> **Given passage**:
Immediately after this, in the weekly magazine Asahi Journal, freelancer Takashi Tachibana looked into the Toho incident in an article titled “A perfect crime named political pressure.” In it, he explained just how sontaku works. “Political pressure from the LDP,” he wrote, “after having undergone trial and error for many years, is exercised through exquisite and subtle techniques. Only on rare occasions are plain truths allowed to come to the surface. Political pressure is not applied in a blunt manner but through inquiries phrased using such euphemistic expressions as ‘What is going on with regard to this?’ or ‘What is your intention?’”

He explained how sontaku is an attempt to avoid any evidence of the “crime.” He wrote: “Even if the matter is exposed to the public, the side that did the coercing can stick to the story by saying that ‘We absolutely deny having exerted any form of pressure,’ and the side which was the target of the pressure can stick to saying, ‘We absolutely deny having been pressured. Our company’s action was just based on an internal decision.’” Since nothing has been spelled out in detail, this is, in a sense, true. Wrote Tachibana: “This is what makes it a type of perfect crime.”

OF COURSE, THE USE of sontaku is by no means limited to Japanese politicians in the LDP. In the records of Diet proceedings since 1890, the word “sontaku” comes up nearly 290 times, of which about 65 percent occurred during the post WWII Occupation between 1945 and the early 1950s. In fact, a major source of the sontaku intentions that were most feared by politicians and bureaucrats at this time was the Supreme Commander of the Allied Powers General Douglas MacArthur, who made excellent use of it.

> **Given data**:
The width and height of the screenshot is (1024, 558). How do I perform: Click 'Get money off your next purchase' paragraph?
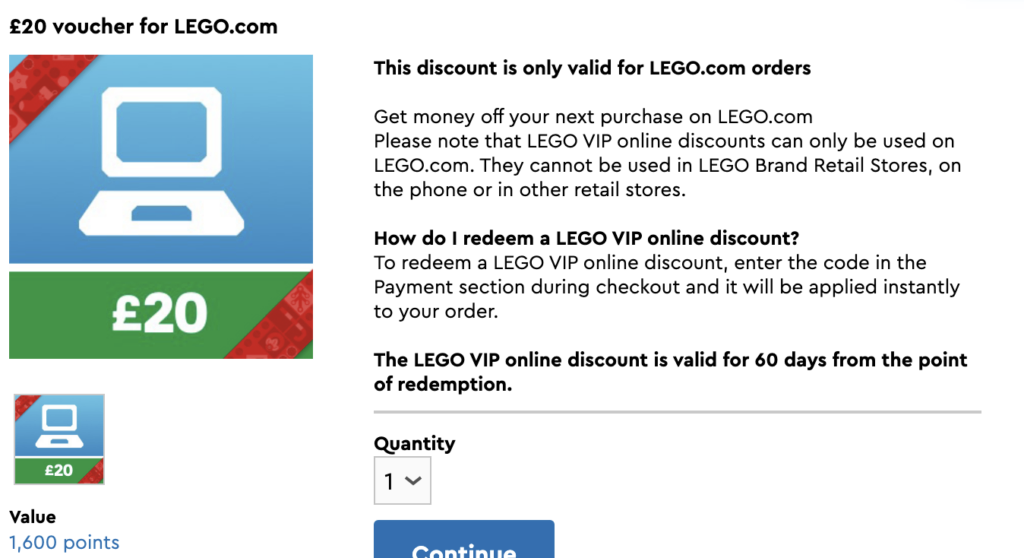tap(593, 117)
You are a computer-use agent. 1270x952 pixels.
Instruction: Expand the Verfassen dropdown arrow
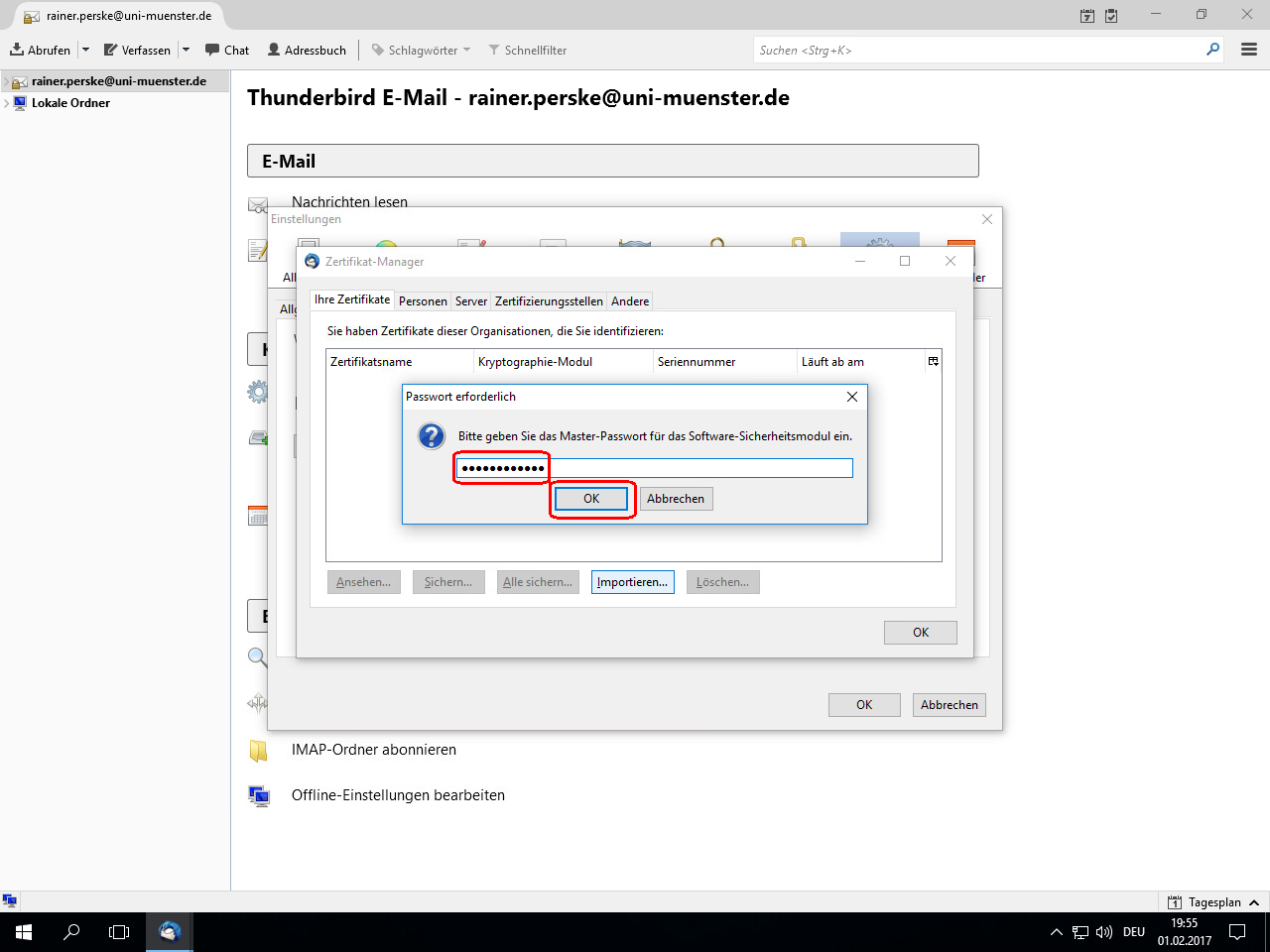pyautogui.click(x=186, y=50)
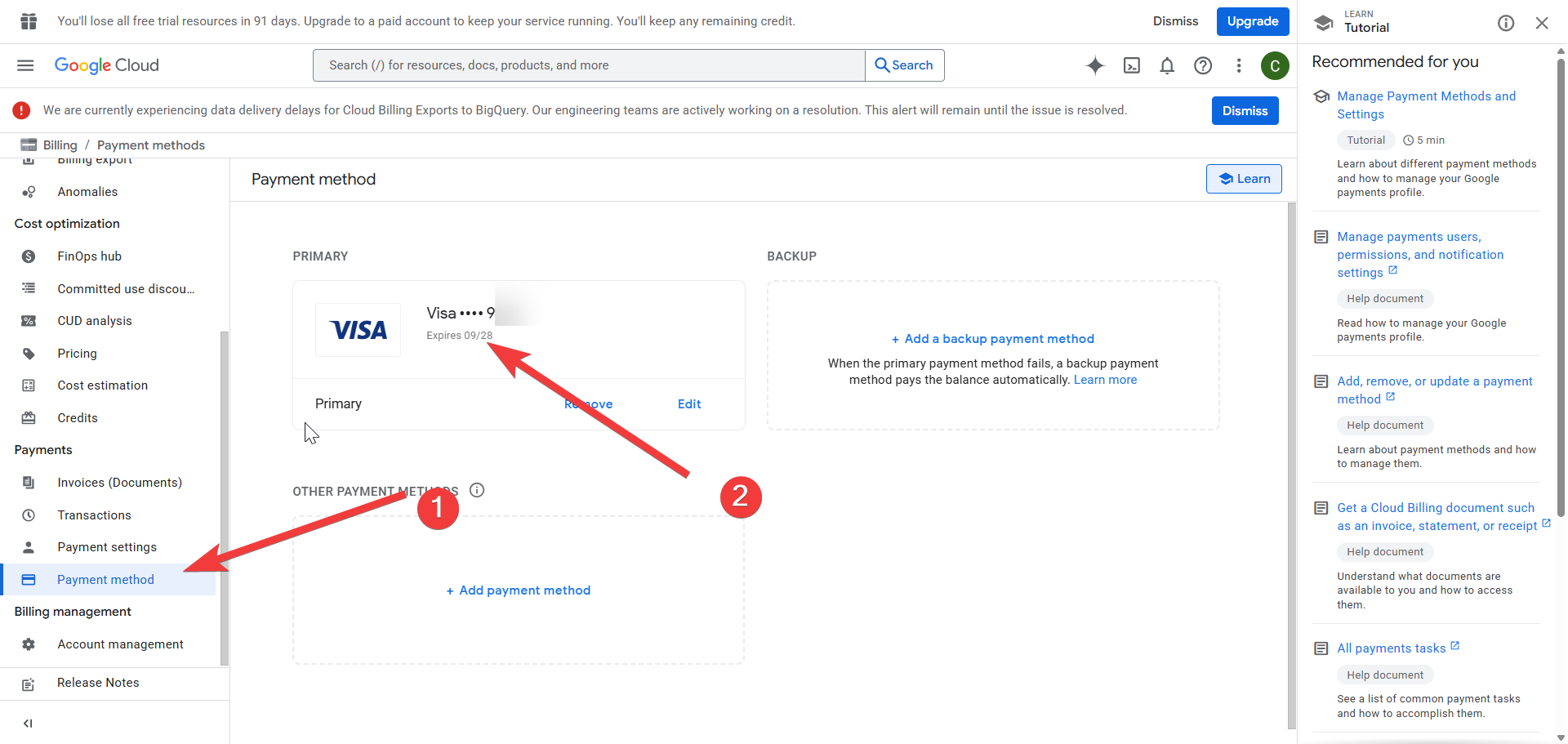1568x744 pixels.
Task: Click the Learn button on Payment method
Action: pos(1244,179)
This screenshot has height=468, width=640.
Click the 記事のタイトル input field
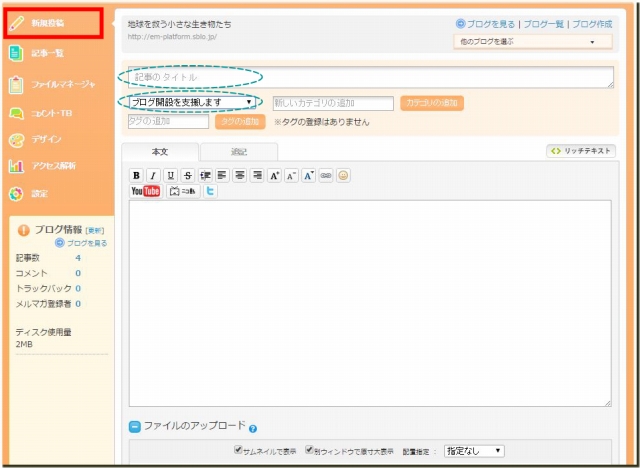(x=370, y=77)
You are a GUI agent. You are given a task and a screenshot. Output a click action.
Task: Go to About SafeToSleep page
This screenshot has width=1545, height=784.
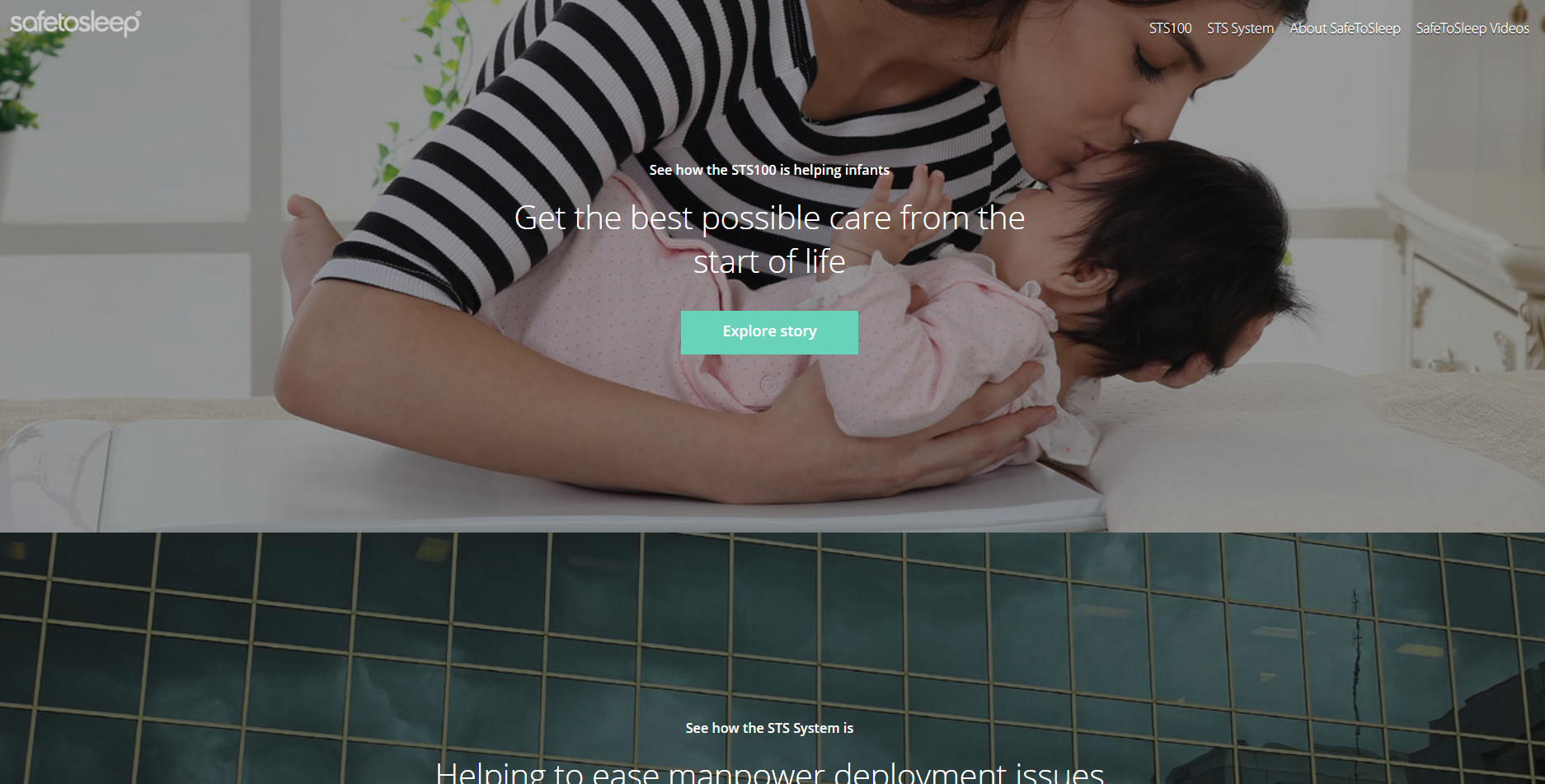click(x=1345, y=28)
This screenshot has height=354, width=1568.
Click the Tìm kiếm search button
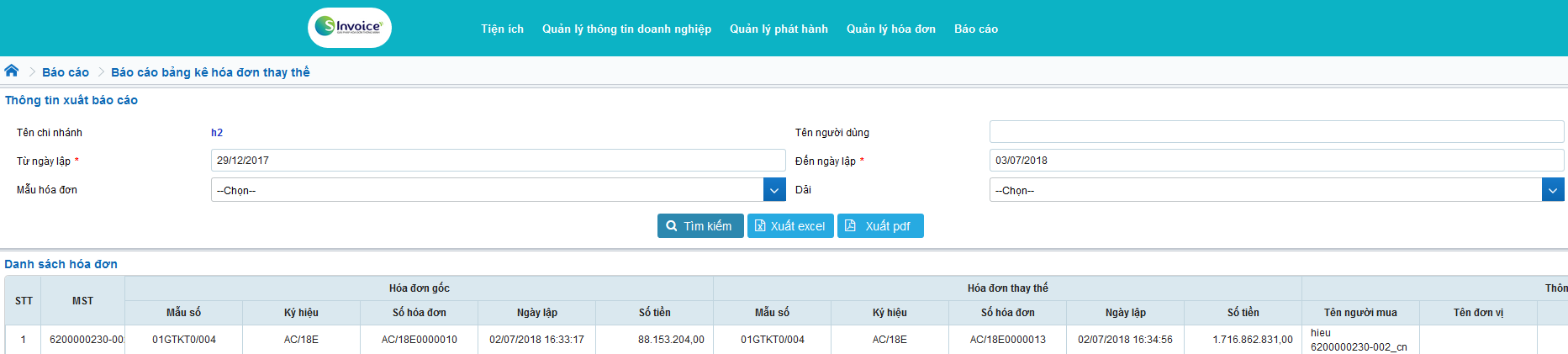[700, 226]
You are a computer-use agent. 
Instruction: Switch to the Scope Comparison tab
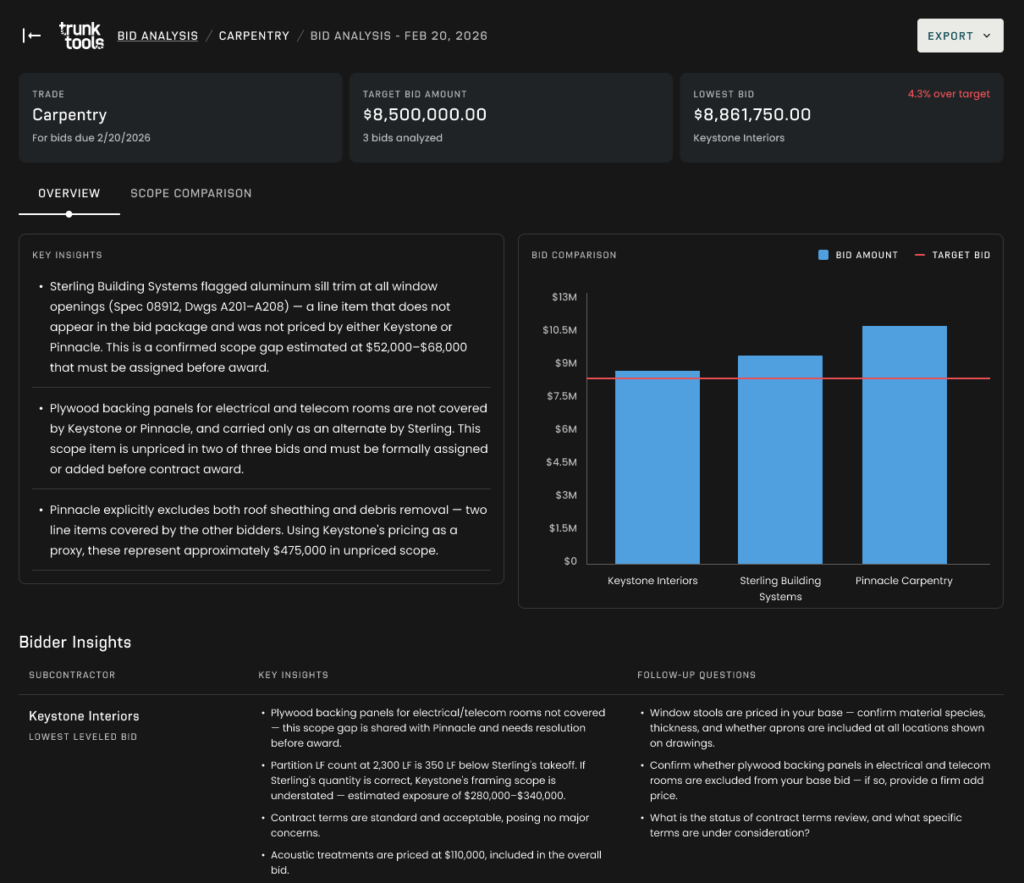point(191,193)
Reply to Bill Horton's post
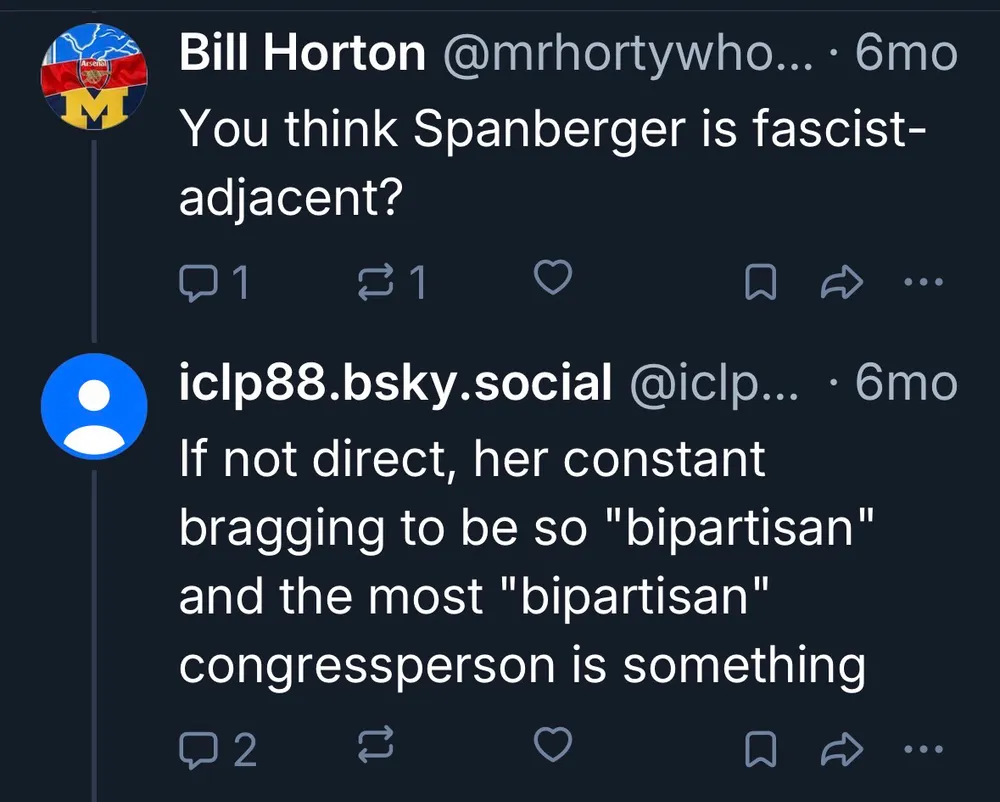 197,283
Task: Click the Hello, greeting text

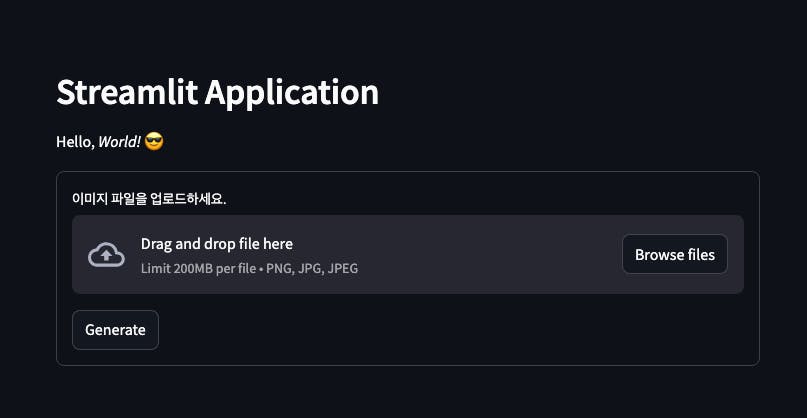Action: [75, 142]
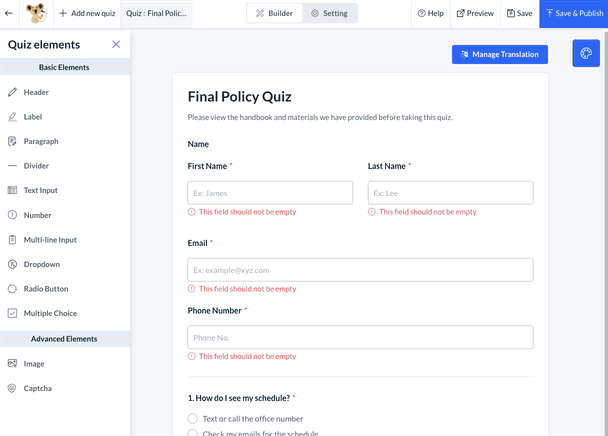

> **Work to complete**:
**a.** From the passage on sontaku, print the part that opens with the words containing "OF COURSE, THE" and closes with "excellent use of it.", copying it word for word.
**b.** According to the passage on sontaku, what title did Takashi Tachibana give his article in Asahi Journal?

> **Results of the tasks**:
**a.**
OF COURSE, THE USE of sontaku is by no means limited to Japanese politicians in the LDP. In the records of Diet proceedings since 1890, the word “sontaku” comes up nearly 290 times, of which about 65 percent occurred during the post WWII Occupation between 1945 and the early 1950s. In fact, a major source of the sontaku intentions that were most feared by politicians and bureaucrats at this time was the Supreme Commander of the Allied Powers General Douglas MacArthur, who made excellent use of it.

**b.** "A perfect crime named political pressure."